Eppure, i personaggi che incontriamo in questi racconti, e certi momenti di attenzione sospesa, certa perdizione di destini, sembrano anticipare personaggi sia dei Quaderni sia delle Elegie: poveri, ciechi, mendicanti, amanti impossibili. A portare il maggior peso della sofferenza, sono soprattutto le donne, tradite, abbandonate da compagni infedeli o indegni, oppure, se artisti, impossibilitati a condurre una vita normale e ad avere un’unione duratura, come nel racconto dei Due sognatori, dove i due amanti rinunciano alla loro relazione perché - lui pittore, lei figlia di pittore - sono terrorizzati dalla banalità del quotidiano.
Ma è la morte, naturalmente, che incombe su molte storie. I serpenti d’argento, nel racconto notturno e silvano pieno di un simbolismo naturalistico che dà il titolo al libro, sono le metalliche spire d’acciaio delle rotaie che si snodano attraverso il bosco tra cui va a posarsi l’uomo disperato che ha perso la sua sposa e la sua speranza. E la morte è a volte salvifica della creazione e dell’arte, come nella figura dell’austero e misterioso Consigliere Horn, che aveva riscattato la morte della promessa sposa e la propria vita smarrita innalzando in onore di lei un monumento poetico imperituro, e poi aveva perduto il frutto di quell’enorme lavoro nell’incendio della sua casa: ora vecchio, confida all’adolescente aspirante poeta (Rilke), e muore, in un ultimo sussulto di creazione, nell’atto di ricominciare a scrivere il suo grande poema.
Ma il racconto più interessante, forse, con una perfetta saldatura di impressionismo simbolista e di Jugendstil, è Requiem, di cui vale la pena di citare l’incipit: «In qualche tempo sono vissuti, da molto tempo entrambi sono morti. So che sulle loro tombe dimenticate la primavera caccia di frodo, o che un salice ignaro si china sulla stele dei loro sepolcri e nella brezza di maggio, con dita esitanti, esplora i nomi, come per leggerli». È la storia di un’amicizia perfetta, tra un bambino e una ragazza «che da cinque anni gli uomini chiamano signorina». Essa è sorridente e solare, insieme vanno per i campi a raccogliere fiori. Lui è un fanciullo pallido, di quelli che crescono nelle case austere e grigie della città, ma con lei è felice e raggiante. «Non dare i fiori a uno sconosciuto», le dice.

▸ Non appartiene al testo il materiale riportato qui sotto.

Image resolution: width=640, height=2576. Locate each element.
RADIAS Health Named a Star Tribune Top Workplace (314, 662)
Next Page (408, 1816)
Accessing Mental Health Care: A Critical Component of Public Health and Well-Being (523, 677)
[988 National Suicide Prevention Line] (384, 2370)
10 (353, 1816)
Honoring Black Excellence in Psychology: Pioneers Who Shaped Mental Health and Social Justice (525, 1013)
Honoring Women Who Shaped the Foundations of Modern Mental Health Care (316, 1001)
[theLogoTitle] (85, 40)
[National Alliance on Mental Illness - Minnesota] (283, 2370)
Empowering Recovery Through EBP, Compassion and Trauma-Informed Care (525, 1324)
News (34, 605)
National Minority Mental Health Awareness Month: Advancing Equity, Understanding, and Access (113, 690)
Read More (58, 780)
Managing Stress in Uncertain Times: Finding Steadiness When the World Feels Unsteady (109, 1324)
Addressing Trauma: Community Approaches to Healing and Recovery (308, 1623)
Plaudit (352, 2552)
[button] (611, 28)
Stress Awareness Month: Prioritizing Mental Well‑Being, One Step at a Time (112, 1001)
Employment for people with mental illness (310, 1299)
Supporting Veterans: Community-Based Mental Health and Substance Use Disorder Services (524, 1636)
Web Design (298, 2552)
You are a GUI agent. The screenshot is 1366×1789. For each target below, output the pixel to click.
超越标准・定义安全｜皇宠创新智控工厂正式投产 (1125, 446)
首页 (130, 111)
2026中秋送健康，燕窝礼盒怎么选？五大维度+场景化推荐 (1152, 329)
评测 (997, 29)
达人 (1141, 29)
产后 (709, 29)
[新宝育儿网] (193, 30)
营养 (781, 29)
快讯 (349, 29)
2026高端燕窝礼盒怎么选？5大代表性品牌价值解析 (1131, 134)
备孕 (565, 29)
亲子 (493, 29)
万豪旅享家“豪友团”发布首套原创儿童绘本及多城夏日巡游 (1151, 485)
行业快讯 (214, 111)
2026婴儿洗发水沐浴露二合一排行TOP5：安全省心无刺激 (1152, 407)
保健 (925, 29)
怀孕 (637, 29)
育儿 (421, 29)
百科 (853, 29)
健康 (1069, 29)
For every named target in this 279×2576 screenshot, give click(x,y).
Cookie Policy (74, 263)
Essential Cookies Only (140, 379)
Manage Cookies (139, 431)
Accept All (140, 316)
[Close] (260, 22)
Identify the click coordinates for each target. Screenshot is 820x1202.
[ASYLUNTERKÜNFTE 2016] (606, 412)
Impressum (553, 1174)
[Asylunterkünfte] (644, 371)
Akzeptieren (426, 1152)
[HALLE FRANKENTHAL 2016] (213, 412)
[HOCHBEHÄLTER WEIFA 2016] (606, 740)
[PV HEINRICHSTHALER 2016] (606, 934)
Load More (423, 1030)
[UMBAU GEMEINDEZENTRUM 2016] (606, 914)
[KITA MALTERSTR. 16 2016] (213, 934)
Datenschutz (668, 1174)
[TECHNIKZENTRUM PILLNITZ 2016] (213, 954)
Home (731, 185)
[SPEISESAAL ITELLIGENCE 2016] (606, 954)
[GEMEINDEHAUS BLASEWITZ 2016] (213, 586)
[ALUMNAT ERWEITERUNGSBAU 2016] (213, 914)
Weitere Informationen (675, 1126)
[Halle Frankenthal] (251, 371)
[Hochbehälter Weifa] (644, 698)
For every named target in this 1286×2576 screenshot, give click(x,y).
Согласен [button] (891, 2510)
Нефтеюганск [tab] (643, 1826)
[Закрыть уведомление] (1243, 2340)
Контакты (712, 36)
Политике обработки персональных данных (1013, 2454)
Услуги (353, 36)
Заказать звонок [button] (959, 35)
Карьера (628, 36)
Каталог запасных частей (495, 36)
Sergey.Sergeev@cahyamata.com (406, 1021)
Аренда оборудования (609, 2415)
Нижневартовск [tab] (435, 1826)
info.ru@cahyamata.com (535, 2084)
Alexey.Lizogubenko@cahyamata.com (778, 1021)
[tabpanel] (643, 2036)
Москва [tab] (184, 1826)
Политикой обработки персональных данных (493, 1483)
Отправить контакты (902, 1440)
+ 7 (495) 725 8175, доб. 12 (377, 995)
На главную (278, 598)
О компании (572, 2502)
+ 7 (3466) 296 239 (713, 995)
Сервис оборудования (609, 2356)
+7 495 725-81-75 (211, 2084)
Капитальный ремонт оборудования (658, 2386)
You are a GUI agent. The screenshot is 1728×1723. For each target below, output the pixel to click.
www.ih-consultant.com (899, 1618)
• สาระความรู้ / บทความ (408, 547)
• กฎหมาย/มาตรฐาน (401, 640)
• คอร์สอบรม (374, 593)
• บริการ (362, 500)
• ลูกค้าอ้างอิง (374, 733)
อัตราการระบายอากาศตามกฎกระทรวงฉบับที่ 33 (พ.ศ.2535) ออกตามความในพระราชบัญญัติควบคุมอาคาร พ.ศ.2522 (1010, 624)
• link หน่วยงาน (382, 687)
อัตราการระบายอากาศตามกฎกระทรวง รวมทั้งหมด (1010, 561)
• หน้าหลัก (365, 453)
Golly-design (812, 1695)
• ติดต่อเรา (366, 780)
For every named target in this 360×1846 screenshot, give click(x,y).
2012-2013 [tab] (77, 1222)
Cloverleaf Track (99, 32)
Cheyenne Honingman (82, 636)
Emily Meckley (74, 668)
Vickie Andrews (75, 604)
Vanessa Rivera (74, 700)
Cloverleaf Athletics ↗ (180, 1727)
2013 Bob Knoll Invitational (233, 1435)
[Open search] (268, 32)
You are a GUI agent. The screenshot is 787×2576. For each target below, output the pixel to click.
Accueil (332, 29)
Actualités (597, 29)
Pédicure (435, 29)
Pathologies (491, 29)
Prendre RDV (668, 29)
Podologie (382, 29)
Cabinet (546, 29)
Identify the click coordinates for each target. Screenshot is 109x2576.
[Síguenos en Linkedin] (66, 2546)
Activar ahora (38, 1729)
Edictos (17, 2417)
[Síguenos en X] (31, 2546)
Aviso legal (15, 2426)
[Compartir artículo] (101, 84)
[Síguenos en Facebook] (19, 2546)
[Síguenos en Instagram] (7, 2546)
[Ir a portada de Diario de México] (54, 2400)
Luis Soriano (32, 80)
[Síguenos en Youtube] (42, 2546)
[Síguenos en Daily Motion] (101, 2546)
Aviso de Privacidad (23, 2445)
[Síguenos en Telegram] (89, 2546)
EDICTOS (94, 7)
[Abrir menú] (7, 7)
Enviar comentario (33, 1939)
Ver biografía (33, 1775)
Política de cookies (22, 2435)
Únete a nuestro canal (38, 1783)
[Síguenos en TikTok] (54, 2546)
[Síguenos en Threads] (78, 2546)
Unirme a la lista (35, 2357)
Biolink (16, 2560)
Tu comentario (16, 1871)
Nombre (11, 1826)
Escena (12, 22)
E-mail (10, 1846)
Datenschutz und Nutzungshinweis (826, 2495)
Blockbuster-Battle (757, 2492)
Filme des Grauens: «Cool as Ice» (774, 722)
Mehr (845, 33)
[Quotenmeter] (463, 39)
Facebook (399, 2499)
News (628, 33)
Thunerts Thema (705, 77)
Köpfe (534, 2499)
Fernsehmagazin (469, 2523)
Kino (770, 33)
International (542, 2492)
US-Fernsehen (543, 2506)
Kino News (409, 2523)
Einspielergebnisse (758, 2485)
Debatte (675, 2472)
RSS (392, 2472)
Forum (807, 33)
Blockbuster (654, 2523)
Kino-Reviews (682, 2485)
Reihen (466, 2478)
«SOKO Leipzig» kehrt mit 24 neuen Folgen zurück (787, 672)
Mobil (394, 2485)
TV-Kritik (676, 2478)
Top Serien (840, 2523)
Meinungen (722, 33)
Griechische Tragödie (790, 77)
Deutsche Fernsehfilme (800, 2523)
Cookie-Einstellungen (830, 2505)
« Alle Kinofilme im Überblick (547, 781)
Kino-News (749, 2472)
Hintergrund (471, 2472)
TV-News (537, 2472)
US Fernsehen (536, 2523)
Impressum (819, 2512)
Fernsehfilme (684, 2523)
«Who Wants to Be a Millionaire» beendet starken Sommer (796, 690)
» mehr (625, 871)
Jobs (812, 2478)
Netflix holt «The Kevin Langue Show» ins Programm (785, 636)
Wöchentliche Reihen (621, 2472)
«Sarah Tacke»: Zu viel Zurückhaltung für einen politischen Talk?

Lei lo guarda stupita e d’un tratto gli preme le labbra ardenti sulla guancia, un bacio che gli resta doloroso come una ferita, nel ricordo di lei, tanto tempo fa morta e perduta.


Di altri baci, e con ben maggiore differenza d’età, avrebbe sofferto e goduto Rilke subito dopo questo racconto, del ’97, quando a Monaco, dove era appena arrivato, arrivò anche Lou Andreas-Salomé.